RBI Unveils Relaxed Norms for Lender Alternative Financing
The Reserve Bank of India (RBI) has recently announced a significant relaxation in its regulations concerning alternative funding avenues for lenders, marking a positive shift in the financial landscape. Under the previous norms, banks and finance companies were required to make full provisions for their investments in Alternate Investment Funds (AIFs) if these funds chose to invest in a company to which the lender had extended loans.
However, with the revised guidelines, lenders will now need to provision only for the portion of their investment in the AIF scheme that’s latterly directed towards the debtor company. This adaptation brings relief to fiscal institutions, as they will no longer be burdened with the obligation to give for the entire investment in the AIF scheme, as was preliminarily commanded.
Furthermore, the RBI’s revised norms do not impact investments made by lenders in AIFs through intermediaries such as funds of funds or mutual funds, providing them with additional flexibility and avenues for diversification.
This move by the RBI comes in the wake of its earlier directive issued in December 2023, which required banks to fully provision for investments in AIFs that subsequently invested in companies to which the banks had extended credit. The intent behind these rules was to curb ‘evergreening,’ a practice wherein lenders extend additional funds to borrowers to facilitate the repayment of existing loans and avoid classifying them as non-performing assets.

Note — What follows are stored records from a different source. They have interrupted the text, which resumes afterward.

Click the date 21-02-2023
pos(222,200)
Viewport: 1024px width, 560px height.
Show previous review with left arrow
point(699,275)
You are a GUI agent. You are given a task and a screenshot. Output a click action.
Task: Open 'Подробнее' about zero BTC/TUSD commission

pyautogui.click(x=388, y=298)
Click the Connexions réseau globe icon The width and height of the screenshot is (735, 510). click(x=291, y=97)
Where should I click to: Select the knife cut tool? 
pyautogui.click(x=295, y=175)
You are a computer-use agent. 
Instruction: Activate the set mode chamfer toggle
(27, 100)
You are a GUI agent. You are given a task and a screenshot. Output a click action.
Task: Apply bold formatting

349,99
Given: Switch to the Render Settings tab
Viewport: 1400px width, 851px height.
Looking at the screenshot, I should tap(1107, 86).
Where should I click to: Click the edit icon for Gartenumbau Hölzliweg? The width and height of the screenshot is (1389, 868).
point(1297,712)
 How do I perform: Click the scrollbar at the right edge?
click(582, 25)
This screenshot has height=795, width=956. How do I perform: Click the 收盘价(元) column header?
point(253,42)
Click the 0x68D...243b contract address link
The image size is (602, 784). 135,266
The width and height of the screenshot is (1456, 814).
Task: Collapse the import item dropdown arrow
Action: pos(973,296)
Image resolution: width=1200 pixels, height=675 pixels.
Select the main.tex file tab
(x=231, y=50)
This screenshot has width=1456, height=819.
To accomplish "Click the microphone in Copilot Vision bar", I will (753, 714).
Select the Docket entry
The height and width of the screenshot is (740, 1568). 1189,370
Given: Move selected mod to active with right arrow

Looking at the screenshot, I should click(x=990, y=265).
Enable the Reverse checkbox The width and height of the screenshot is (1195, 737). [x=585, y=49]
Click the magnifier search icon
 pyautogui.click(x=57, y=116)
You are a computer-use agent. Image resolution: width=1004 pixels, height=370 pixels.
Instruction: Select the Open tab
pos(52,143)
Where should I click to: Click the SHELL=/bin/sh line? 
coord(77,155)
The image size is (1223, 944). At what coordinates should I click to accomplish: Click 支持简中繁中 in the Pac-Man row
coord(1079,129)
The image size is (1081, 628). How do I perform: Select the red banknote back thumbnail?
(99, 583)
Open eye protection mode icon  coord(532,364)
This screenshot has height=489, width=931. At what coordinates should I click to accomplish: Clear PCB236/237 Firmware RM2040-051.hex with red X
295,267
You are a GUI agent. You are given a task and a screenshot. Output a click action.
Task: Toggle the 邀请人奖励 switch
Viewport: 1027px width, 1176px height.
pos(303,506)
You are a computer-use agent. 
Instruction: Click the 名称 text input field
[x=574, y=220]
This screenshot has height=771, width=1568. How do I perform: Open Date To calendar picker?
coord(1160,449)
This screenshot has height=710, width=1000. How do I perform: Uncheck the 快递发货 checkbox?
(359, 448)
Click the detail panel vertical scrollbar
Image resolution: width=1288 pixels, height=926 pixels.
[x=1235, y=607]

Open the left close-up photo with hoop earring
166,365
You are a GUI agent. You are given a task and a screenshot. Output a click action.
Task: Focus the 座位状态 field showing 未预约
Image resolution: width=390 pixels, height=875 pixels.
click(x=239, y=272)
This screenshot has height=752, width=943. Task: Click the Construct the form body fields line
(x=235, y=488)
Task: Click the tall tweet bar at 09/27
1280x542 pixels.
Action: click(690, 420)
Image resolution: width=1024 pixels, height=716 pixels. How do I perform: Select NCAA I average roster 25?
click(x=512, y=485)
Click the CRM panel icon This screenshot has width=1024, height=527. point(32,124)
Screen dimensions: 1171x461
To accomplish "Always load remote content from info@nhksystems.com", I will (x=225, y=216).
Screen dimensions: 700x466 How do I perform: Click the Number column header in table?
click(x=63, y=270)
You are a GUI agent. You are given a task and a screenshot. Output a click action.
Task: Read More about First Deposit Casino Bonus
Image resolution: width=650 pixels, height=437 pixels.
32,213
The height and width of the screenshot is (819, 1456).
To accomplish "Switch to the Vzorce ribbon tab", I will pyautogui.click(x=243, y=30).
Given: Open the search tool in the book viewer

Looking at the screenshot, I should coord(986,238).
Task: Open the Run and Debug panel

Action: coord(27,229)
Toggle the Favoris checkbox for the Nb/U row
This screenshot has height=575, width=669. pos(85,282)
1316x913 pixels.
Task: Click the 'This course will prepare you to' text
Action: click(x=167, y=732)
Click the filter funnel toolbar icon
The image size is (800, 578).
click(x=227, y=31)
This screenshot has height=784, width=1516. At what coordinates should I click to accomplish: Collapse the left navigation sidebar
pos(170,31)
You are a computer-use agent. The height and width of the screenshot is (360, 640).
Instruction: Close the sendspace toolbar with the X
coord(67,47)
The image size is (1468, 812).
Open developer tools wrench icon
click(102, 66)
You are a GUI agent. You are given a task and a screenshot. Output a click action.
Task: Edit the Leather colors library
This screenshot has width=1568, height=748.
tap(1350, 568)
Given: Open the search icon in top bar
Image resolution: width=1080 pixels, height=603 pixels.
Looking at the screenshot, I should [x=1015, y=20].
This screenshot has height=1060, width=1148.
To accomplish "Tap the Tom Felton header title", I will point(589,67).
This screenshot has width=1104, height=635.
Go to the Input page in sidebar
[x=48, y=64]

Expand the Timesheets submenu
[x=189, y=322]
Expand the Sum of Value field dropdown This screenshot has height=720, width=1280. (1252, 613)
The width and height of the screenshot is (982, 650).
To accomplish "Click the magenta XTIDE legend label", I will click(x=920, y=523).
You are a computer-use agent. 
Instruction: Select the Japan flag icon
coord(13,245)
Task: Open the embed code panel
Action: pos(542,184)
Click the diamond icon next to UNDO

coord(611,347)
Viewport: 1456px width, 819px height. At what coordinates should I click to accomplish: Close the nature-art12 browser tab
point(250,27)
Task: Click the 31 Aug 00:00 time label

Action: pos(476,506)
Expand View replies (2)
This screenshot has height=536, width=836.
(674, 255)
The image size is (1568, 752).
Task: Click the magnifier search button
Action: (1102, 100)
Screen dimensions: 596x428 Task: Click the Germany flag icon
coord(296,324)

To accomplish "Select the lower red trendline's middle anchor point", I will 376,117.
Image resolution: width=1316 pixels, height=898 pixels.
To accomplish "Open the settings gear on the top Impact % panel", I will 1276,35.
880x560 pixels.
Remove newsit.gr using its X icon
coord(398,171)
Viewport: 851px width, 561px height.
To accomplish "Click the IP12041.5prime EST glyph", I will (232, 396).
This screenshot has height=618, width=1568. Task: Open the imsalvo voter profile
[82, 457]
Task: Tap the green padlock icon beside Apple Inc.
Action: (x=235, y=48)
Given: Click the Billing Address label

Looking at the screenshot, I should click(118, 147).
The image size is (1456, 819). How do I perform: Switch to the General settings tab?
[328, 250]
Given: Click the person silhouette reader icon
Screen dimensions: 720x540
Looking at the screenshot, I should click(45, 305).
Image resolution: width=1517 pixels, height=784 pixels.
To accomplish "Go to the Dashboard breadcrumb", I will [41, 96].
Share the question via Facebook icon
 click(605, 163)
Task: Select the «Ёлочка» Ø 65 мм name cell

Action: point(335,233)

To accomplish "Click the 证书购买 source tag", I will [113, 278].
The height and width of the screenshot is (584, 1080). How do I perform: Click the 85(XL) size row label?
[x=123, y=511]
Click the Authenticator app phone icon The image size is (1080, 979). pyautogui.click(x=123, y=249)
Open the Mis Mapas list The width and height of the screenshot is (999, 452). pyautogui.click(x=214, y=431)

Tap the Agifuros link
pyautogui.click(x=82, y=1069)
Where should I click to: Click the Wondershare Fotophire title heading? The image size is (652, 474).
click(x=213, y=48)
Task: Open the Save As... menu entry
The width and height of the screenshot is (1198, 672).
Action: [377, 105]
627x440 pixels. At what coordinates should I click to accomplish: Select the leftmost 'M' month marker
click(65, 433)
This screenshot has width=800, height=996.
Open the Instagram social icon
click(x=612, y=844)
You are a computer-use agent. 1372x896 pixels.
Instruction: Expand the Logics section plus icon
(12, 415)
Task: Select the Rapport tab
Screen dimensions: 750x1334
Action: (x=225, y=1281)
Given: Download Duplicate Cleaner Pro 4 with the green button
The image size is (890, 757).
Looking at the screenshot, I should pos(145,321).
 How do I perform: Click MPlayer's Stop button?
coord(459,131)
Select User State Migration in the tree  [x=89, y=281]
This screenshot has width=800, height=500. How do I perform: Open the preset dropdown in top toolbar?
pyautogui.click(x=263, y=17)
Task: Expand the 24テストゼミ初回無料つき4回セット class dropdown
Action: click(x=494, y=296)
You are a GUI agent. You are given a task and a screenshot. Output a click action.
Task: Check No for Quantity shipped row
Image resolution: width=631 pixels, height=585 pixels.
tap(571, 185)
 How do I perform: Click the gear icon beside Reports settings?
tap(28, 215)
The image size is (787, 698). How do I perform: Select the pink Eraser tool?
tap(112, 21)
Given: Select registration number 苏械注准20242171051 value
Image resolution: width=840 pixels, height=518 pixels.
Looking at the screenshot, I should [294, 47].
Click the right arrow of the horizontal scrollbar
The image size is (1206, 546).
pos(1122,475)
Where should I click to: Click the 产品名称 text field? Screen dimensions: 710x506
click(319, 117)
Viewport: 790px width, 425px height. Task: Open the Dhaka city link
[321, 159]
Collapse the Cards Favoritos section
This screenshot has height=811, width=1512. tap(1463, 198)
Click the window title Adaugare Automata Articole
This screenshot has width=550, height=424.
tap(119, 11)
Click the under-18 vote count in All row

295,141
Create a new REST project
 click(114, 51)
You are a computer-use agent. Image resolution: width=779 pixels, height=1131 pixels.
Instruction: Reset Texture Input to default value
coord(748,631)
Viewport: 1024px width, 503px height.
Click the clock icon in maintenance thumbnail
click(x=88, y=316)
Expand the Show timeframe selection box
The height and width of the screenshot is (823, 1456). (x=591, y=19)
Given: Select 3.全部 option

Commenting on the development, Siddarth Pai, co-chair of the Indian Venture and Alternate Capital Association, highlighted certain nuances regarding the exclusion of equity shares from the definition of downstream investments. He pointed out that while this exclusion applies to investments in listed companies, it fails to address investments in private equity and venture capital in the form of compulsory convertible instruments like CCPS and CCDs.
Overall, the RBI’s relaxation of regulations about alternative funding options for lenders is expected to stimulate investment activity and foster a more conducive environment for financial institutions to navigate the evolving dynamics of the market.